Rise School Champion Inspired By His Son

Asking John Poston to narrow down his heroes is like trying to cut a lawn with tweezers.

(ABOVE: John Poston and his son Michael embrace at the Daymark Living ribbon-cutting ceremony. Courtesy Waxahachie Chamber of Commerce)

Those he credits with the support and encouragement he needed to not only succeed in business but to overcome trying circumstances for his family are so numerous that he prefers instead to thank the Park Cities at-large.

The tight-knit friendships he formed as a child growing up in Highland Park led to a career in commercial real estate in the footsteps of his father.

Those same friends and close associates were there for his family as life took an unexpected turn in 1995 when one of his twin children was born with Down syndrome.

The father of three decided he would not only be intensely devoted to fathering a boy with special needs but also to improving the lives of other children like his son.

“I knew early on that staying on a path to independence would be important for Michael,” John said. “People with Down syndrome and other ‘intellectual and developmental delays (IDDs)’ want nothing more than to be productive community members whose skills can also be deployed in the workplace.”

“People with Down syndrome and other ‘intellectual and developmental delays (IDDs)’ want nothing more than to be productive community members whose skills can also be deployed in the workplace.” -John Poston

(ABOVE: Daymark Living, a residential community for intellectual and developmental delays, opened this spring in Waxahachie.

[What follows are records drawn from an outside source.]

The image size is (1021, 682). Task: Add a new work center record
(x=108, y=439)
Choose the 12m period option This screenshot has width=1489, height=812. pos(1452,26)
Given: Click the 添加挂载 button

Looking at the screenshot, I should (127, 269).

Courtesy Daymark Living)

The Postons visited with parents, schools, institutions, doctors, hospitals, and homes for people with special needs.

They found inspiration at the University of Alabama in Tuscaloosa, where the Rise Center aims to enrich the lives of infants and preschoolers with and without special needs through music, physical, and speech and language therapies.

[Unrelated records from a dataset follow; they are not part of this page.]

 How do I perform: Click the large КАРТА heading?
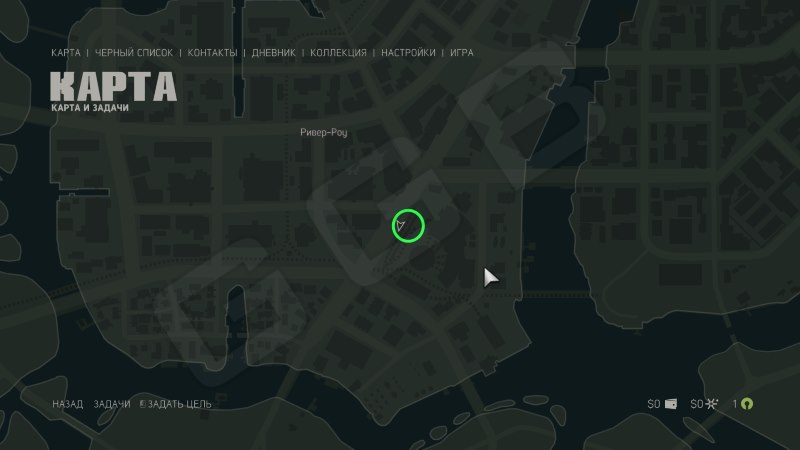pos(113,86)
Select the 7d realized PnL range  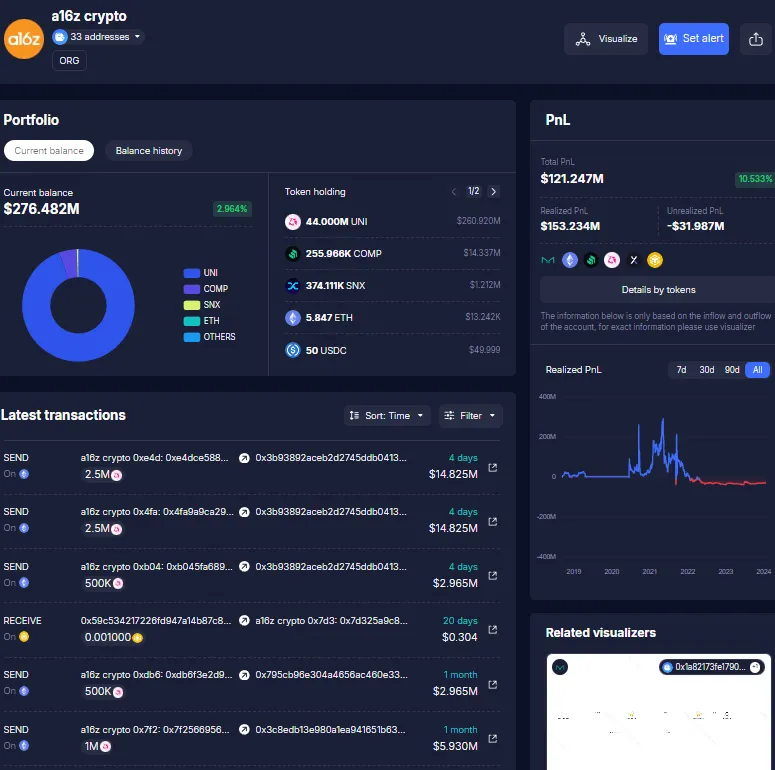click(x=681, y=370)
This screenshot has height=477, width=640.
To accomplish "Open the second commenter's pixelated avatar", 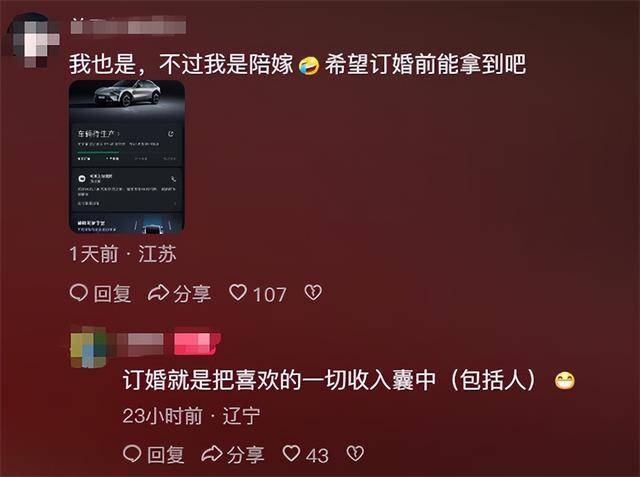I will click(88, 347).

The Postons assembled a team and secured funding to open similar schools in Dallas and Houston.

The nonprofit Rise School of Dallas opened in 1998 and in 2016 joined the YMCA of Metropolitan Dallas, making its new home in the Moody Family YMCA. It became the Ashford Rise School of Dallas in 2017 with a donation from Ashford Incorporated.

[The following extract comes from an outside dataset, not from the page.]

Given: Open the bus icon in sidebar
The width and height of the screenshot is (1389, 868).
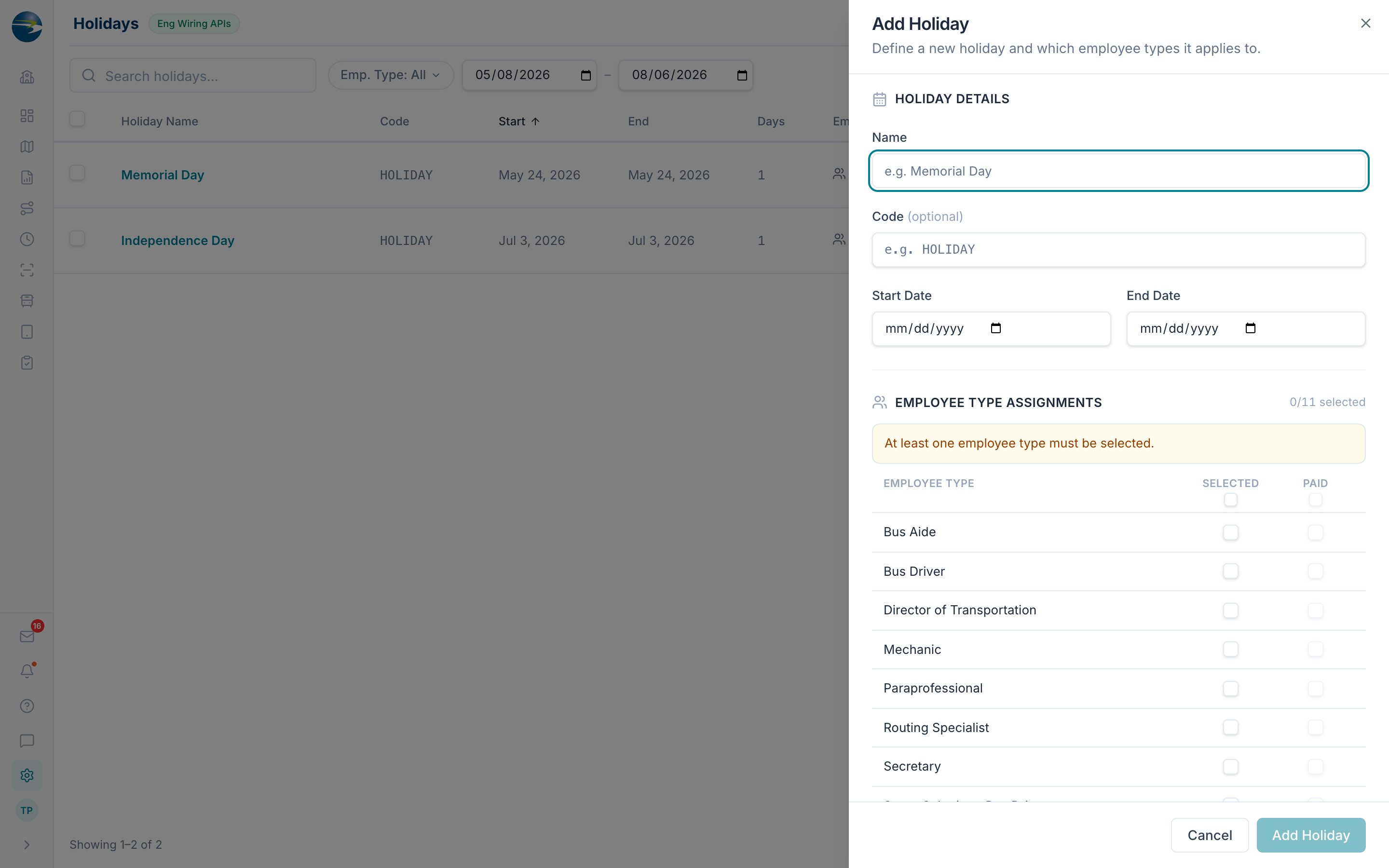Looking at the screenshot, I should coord(27,301).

John consulted on expanding the model to five other cities and started the TouchDown Club of Dallas, which has raised $20 million for Rise.

“There are two ways John could have approached the challenge that lay ahead of him and his family,” said longtime friend and businessman Tolbert Marks. “Instead of crawling into a hole, John radiated nothing but joy and hope for his son, and Michael defined (John’s) life of service from day one.”

John’s latest venture, Daymark Living, comes at a crossroads for Michael, who has finished high school and is now embarking on what life holds while many of his peers go off to college.

John developed the concept and secured $28 million in financing for the first community in North Texas built for people with IDD. It has room for more than 200 and includes more than one million tulips off Interstate 35 in Waxahachie to provide jobs for residents who sell them.

“None of this would have been possible without my network of friends and family,” he said. “These adults want the kind of life that everyone should expect to enjoy, and that I’ve been fortunate enough to have: to be a happy, healthy, contributing member of the community.”